» **Task to complete**: In the records below, the line with "Image resolution: width=1920, height=1080." opens the range and the line with "Buscar (1466, 158)" closes it; print that range exactly and nothing else.

Data extract below:

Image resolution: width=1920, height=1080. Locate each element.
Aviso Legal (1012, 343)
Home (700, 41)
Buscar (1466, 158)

End of Data extract.
Data extract below:

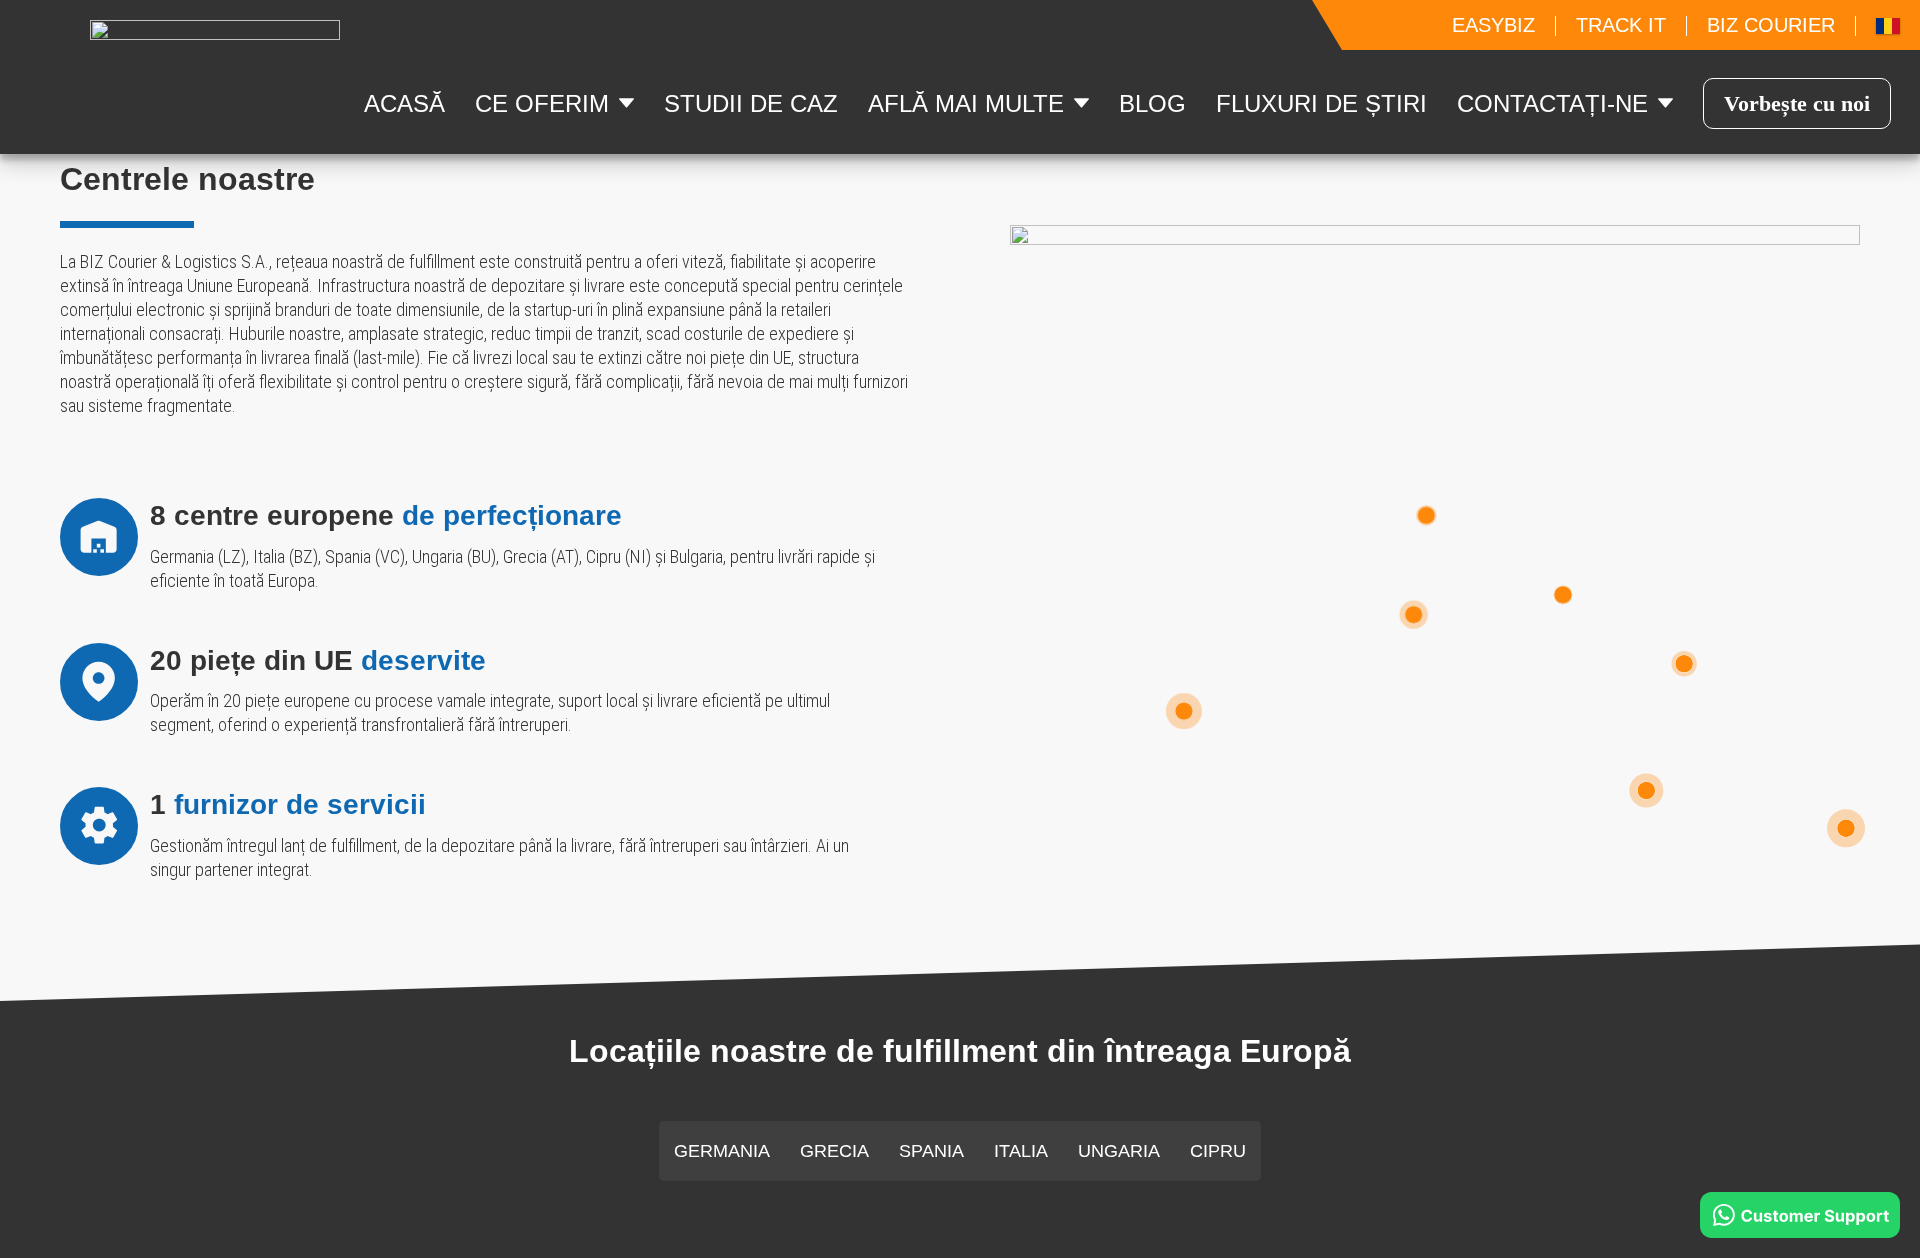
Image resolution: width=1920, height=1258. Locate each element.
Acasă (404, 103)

End of Data extract.

» **Output of the exercise**:
Image resolution: width=1920, height=1080. Locate each element.
Aviso Legal (1012, 343)
Home (700, 41)
Buscar (1466, 158)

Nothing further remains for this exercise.